**DATA RECORDS:**

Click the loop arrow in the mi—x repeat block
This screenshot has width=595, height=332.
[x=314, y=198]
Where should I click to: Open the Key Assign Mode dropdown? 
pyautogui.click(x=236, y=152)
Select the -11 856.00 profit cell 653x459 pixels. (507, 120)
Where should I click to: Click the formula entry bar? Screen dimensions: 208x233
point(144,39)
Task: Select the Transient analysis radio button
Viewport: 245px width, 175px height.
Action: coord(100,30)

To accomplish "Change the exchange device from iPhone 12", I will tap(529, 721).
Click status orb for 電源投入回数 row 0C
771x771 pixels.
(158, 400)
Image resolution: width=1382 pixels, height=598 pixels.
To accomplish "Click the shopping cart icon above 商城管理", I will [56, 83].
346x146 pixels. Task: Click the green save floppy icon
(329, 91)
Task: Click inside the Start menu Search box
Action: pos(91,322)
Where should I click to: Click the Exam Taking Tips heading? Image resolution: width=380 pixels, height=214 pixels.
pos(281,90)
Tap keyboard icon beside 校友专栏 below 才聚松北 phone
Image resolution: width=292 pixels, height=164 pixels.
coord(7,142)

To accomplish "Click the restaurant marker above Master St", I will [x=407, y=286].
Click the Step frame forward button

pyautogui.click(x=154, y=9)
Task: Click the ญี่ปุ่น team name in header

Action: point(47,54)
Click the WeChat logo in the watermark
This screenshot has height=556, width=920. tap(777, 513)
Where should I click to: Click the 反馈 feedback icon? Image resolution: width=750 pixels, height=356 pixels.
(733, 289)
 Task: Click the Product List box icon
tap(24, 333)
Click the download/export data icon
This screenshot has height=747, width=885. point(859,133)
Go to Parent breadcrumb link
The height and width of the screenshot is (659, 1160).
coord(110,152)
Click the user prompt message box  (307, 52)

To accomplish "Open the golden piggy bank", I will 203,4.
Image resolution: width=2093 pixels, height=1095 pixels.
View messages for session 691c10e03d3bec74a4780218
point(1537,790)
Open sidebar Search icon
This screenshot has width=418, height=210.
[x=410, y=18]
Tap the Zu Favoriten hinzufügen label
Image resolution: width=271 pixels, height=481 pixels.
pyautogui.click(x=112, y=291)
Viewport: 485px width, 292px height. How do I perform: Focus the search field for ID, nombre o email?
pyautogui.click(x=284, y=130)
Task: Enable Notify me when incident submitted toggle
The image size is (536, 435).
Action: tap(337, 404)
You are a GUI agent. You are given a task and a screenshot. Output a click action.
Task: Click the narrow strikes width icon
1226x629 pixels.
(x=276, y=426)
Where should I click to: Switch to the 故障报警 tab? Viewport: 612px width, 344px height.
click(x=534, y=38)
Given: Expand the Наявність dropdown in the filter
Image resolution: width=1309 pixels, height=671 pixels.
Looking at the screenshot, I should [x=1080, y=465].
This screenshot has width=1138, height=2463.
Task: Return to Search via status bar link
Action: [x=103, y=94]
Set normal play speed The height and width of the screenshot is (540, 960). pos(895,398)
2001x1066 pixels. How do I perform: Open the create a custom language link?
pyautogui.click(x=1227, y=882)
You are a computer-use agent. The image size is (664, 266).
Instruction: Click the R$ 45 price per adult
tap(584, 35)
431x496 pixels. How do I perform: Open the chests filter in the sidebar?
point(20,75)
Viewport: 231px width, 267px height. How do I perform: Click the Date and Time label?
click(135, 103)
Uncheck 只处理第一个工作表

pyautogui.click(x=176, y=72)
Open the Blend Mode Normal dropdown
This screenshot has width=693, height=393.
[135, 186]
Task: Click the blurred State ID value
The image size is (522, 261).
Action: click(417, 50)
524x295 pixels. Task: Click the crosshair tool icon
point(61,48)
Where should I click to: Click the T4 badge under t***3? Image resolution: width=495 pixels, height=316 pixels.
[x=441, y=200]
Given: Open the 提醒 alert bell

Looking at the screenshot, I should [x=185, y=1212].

**EXERCISE INSTRUCTIONS:** Rename "icon" to "symbol" throughout the records from the line with "will tap(529, 721)." to the line with "I will 203,4.", and give back only those lines with everything else left the same.

**ANSWER TO THIS PROBLEM:**
To accomplish "Change the exchange device from iPhone 12", I will tap(529, 721).
Click status orb for 電源投入回数 row 0C
771x771 pixels.
(158, 400)
Image resolution: width=1382 pixels, height=598 pixels.
To accomplish "Click the shopping cart symbol above 商城管理", I will [56, 83].
346x146 pixels. Task: Click the green save floppy symbol
(329, 91)
Task: Click inside the Start menu Search box
Action: pos(91,322)
Where should I click to: Click the Exam Taking Tips heading? Image resolution: width=380 pixels, height=214 pixels.
pos(281,90)
Tap keyboard symbol beside 校友专栏 below 才聚松北 phone
Image resolution: width=292 pixels, height=164 pixels.
coord(7,142)

To accomplish "Click the restaurant marker above Master St", I will [x=407, y=286].
Click the Step frame forward button

pyautogui.click(x=154, y=9)
Task: Click the ญี่ปุ่น team name in header

Action: point(47,54)
Click the WeChat logo in the watermark
This screenshot has height=556, width=920. tap(777, 513)
Where should I click to: Click the 反馈 feedback symbol? Image resolution: width=750 pixels, height=356 pixels.
(733, 289)
 Task: Click the Product List box symbol
tap(24, 333)
Click the download/export data symbol
This screenshot has height=747, width=885. point(859,133)
Go to Parent breadcrumb link
The height and width of the screenshot is (659, 1160).
coord(110,152)
Click the user prompt message box  (307, 52)

To accomplish "Open the golden piggy bank", I will 203,4.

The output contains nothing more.